Needless to say, kids who’d devoted countless hours to playing Super Mario Bros. and its sequels on the NES and Super Nintendo consoles found the movie virtually unrecognizable and incomprehensible. If not exactly cyberpunk, the setting is at least cyberpunk-adjacent and has nothing to do with the cute and colorful fantasy land from the video games. Fans of the creators’ Max Headroom, meanwhile, may have been reminded of that property’s style and satirical tone, but were disappointed in the juvenile humor and silly antics.
In the end, Super Mario Bros. was a movie that satisfied almost no one. It was a huge critical and box office bomb that even many of the participants who made it would disparage and disown. As sometimes happens to such famous trainwrecks, however, the passage of time has softened much of that resentment and animosity. Looking back on it with a detached view, the film has some clever and inventive ideas, impressively elaborate set design and animatronic creature effects for a production of its budget, and – most importantly – a very appealing weirdness. From start to finish, the picture is inundated with oddball creative decisions that may have been entirely wrong for its marketability, but have helped it to endure as a cult item. In many respects, it plays like a kids’ version of Terry Gilliam’s Brazil, except with an even messier script and, regrettably, lacking Gilliam’s demented genius to hold it all together or his relentless determination to fight for his vision. It really could’ve used both.

The Blu-ray
The 1993 Super Mario Bros. has not yet, at the time of this writing, made its way to the Blu-ray format in the United States. Nor is it currently available on any streaming platform. The only DVD version came out way back in 2003. However, the film was released on Blu-ray in the UK in 2014 by Second Sight Films. More recently, Umbrella Entertainment issued a new edition in Australia in 2021. The latter is easily available on Amazon U.S. for a reasonable price. Despite a Region B logo on the packaging, the disc is region-free and should function in an American Blu-ray player.

• [ITEMS]:
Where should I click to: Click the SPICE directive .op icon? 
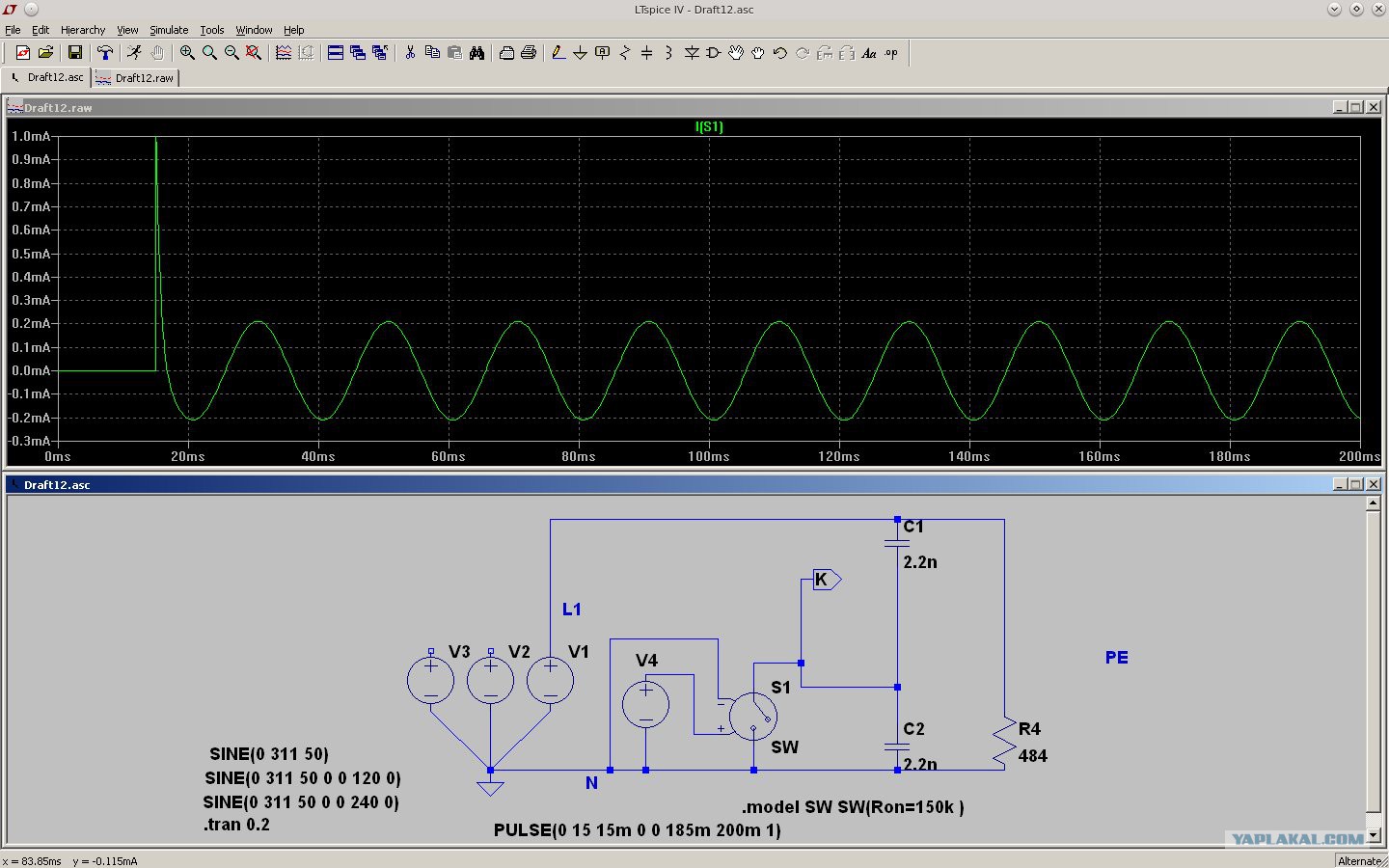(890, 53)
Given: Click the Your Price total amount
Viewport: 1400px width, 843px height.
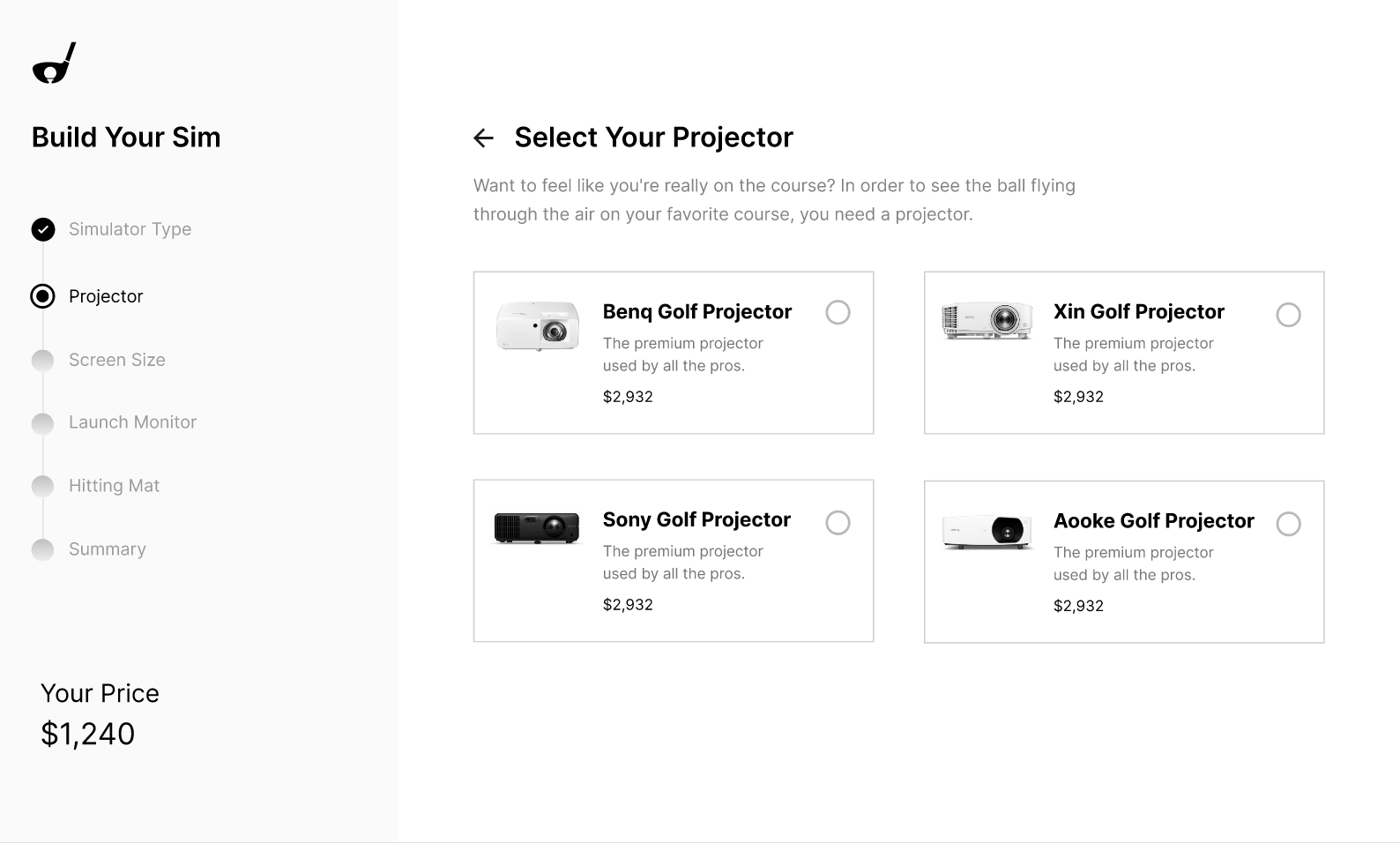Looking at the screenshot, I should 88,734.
--
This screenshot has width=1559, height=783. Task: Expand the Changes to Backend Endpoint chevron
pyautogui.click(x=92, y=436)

• [THE TASKS]:
1) According to the review, which company released the 2021 Blu-ray edition in Australia?
2) Write out, word for word, the part of the review that opens with the words containing "Needless to say, kids" and closes with "and silly antics.".
Answer using only the review of the Super Mario Bros. movie.

• [RESPONSES BY TASK]:
1) Umbrella Entertainment

2)
Needless to say, kids who’d devoted countless hours to playing Super Mario Bros. and its sequels on the NES and Super Nintendo consoles found the movie virtually unrecognizable and incomprehensible. If not exactly cyberpunk, the setting is at least cyberpunk-adjacent and has nothing to do with the cute and colorful fantasy land from the video games. Fans of the creators’ Max Headroom, meanwhile, may have been reminded of that property’s style and satirical tone, but were disappointed in the juvenile humor and silly antics.